* RECORD EXCERPTS:

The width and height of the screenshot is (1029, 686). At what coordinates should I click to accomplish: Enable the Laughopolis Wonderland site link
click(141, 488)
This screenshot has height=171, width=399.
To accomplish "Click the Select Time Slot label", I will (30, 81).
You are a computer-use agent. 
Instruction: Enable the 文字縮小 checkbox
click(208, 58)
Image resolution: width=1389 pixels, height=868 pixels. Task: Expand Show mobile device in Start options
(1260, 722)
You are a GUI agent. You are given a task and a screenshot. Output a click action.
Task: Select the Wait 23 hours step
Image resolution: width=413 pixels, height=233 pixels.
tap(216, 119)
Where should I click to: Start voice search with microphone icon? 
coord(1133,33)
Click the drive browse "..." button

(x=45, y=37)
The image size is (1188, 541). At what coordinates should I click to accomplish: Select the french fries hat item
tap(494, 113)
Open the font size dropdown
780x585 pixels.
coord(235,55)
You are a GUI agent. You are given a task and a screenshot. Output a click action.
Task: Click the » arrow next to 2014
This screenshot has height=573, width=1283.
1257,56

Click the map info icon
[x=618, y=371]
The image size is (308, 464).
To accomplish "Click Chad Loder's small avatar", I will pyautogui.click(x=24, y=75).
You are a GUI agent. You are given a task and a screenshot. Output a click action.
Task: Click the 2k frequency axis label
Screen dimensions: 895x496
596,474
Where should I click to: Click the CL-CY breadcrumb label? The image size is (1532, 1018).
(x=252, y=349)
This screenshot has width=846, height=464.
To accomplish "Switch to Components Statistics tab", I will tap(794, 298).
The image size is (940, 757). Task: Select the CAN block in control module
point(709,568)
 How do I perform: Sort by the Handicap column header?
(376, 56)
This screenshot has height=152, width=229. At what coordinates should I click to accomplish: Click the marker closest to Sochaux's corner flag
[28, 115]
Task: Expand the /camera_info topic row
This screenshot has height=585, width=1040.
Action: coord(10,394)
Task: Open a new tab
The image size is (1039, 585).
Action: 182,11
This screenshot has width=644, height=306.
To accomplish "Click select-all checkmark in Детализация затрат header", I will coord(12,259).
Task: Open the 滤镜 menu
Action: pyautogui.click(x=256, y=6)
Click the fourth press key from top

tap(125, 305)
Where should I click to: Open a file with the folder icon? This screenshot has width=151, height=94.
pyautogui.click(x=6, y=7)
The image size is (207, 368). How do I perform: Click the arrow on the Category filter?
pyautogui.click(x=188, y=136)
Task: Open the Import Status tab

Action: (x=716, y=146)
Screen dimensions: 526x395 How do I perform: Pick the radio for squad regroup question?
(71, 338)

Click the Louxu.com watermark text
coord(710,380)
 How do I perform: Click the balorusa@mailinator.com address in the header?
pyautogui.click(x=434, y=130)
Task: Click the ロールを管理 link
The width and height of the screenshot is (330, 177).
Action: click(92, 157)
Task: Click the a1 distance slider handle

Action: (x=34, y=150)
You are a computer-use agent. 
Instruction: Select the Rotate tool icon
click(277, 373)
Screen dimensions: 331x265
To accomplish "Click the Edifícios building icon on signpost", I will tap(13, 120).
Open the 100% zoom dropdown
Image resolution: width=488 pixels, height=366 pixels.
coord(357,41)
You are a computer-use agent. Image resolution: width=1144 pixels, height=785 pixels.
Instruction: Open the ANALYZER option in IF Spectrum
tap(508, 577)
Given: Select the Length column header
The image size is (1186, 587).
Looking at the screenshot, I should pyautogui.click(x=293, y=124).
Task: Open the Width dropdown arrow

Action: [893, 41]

* EXERCISE OBJECTIVE: Rewrite all of the lines above, replacing "column header" with "column heading" and leaving everything else as it is.

* RESULT OF THE EXERCISE:
The width and height of the screenshot is (1029, 686). At what coordinates should I click to accomplish: Enable the Laughopolis Wonderland site link
click(141, 488)
This screenshot has height=171, width=399.
To accomplish "Click the Select Time Slot label", I will (30, 81).
You are a computer-use agent. 
Instruction: Enable the 文字縮小 checkbox
click(208, 58)
Image resolution: width=1389 pixels, height=868 pixels. Task: Expand Show mobile device in Start options
(1260, 722)
You are a GUI agent. You are given a task and a screenshot. Output a click action.
Task: Select the Wait 23 hours step
Image resolution: width=413 pixels, height=233 pixels.
tap(216, 119)
Where should I click to: Start voice search with microphone icon? 
coord(1133,33)
Click the drive browse "..." button

(x=45, y=37)
The image size is (1188, 541). At what coordinates should I click to accomplish: Select the french fries hat item
tap(494, 113)
Open the font size dropdown
780x585 pixels.
coord(235,55)
You are a GUI agent. You are given a task and a screenshot. Output a click action.
Task: Click the » arrow next to 2014
This screenshot has height=573, width=1283.
1257,56

Click the map info icon
[x=618, y=371]
The image size is (308, 464).
To accomplish "Click Chad Loder's small avatar", I will pyautogui.click(x=24, y=75).
You are a GUI agent. You are given a task and a screenshot. Output a click action.
Task: Click the 2k frequency axis label
Screen dimensions: 895x496
596,474
Where should I click to: Click the CL-CY breadcrumb label? The image size is (1532, 1018).
(x=252, y=349)
This screenshot has width=846, height=464.
To accomplish "Switch to Components Statistics tab", I will tap(794, 298).
The image size is (940, 757). Task: Select the CAN block in control module
point(709,568)
 How do I perform: Sort by the Handicap column heading?
(376, 56)
This screenshot has height=152, width=229. At what coordinates should I click to accomplish: Click the marker closest to Sochaux's corner flag
[28, 115]
Task: Expand the /camera_info topic row
This screenshot has height=585, width=1040.
Action: coord(10,394)
Task: Open a new tab
The image size is (1039, 585).
Action: 182,11
This screenshot has width=644, height=306.
To accomplish "Click select-all checkmark in Детализация затрат header", I will coord(12,259).
Task: Open the 滤镜 menu
Action: pyautogui.click(x=256, y=6)
Click the fourth press key from top

tap(125, 305)
Where should I click to: Open a file with the folder icon? This screenshot has width=151, height=94.
pyautogui.click(x=6, y=7)
The image size is (207, 368). How do I perform: Click the arrow on the Category filter?
pyautogui.click(x=188, y=136)
Task: Open the Import Status tab

Action: (x=716, y=146)
Screen dimensions: 526x395 How do I perform: Pick the radio for squad regroup question?
(71, 338)

Click the Louxu.com watermark text
coord(710,380)
 How do I perform: Click the balorusa@mailinator.com address in the header?
pyautogui.click(x=434, y=130)
Task: Click the ロールを管理 link
The width and height of the screenshot is (330, 177).
Action: click(92, 157)
Task: Click the a1 distance slider handle

Action: (x=34, y=150)
You are a computer-use agent. 
Instruction: Select the Rotate tool icon
click(277, 373)
Screen dimensions: 331x265
To accomplish "Click the Edifícios building icon on signpost", I will tap(13, 120).
Open the 100% zoom dropdown
Image resolution: width=488 pixels, height=366 pixels.
coord(357,41)
You are a computer-use agent. Image resolution: width=1144 pixels, height=785 pixels.
Instruction: Open the ANALYZER option in IF Spectrum
tap(508, 577)
Given: Select the Length column heading
The image size is (1186, 587).
Looking at the screenshot, I should pyautogui.click(x=293, y=124).
Task: Open the Width dropdown arrow

Action: [893, 41]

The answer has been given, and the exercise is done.